What you should end up with is an exact copy of the lines from the one holding "Task: Click external" through the last line of the entries below, both included, and nothing else; leave every picture out.

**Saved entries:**
[Start of section]

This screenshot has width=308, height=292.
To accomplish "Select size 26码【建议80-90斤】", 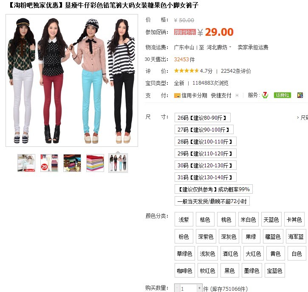I will (x=202, y=117).
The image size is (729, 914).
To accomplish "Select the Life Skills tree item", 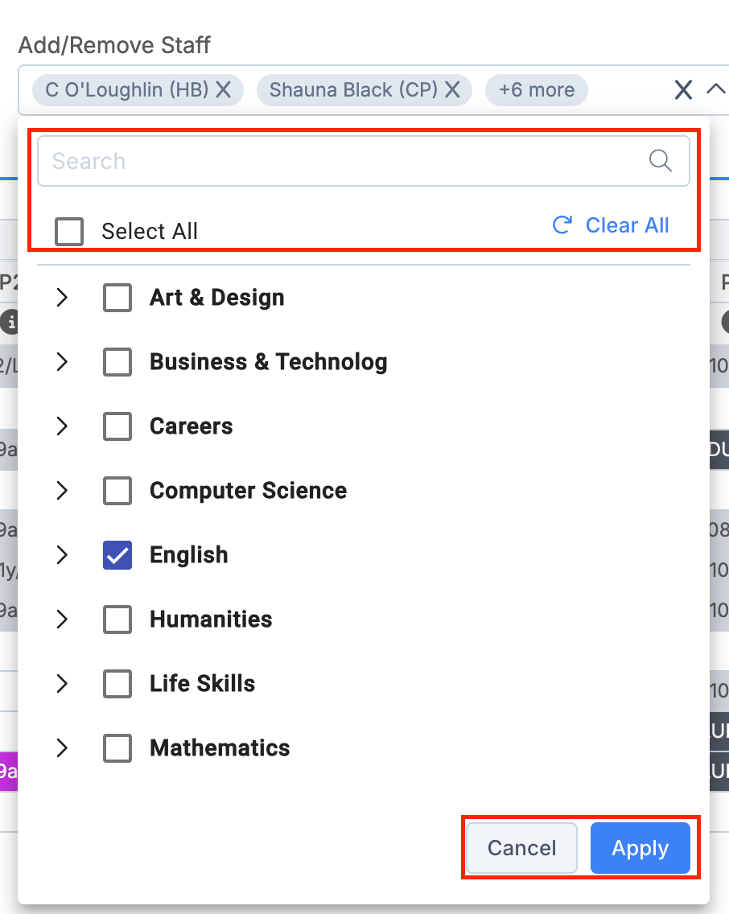I will [202, 684].
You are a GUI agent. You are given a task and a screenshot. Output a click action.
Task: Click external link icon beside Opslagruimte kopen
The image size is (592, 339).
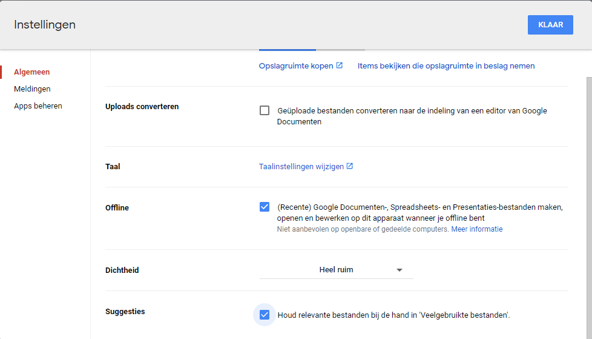[340, 65]
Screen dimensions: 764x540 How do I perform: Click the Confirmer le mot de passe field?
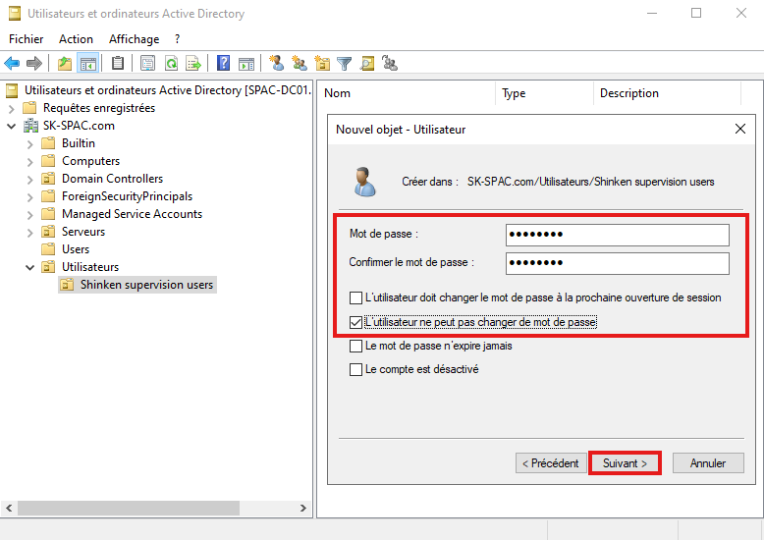point(618,263)
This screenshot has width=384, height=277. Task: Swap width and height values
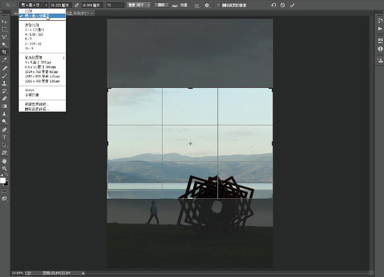(x=76, y=5)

[End of section]

**TASK RESPONSE:**
Task: Click external link icon beside Opslagruimte kopen
The image size is (592, 339).
[340, 65]
Screen dimensions: 764x540 How do I perform: Click the Confirmer le mot de passe field?
point(618,263)
This screenshot has width=384, height=277. Task: Swap width and height values
(x=76, y=5)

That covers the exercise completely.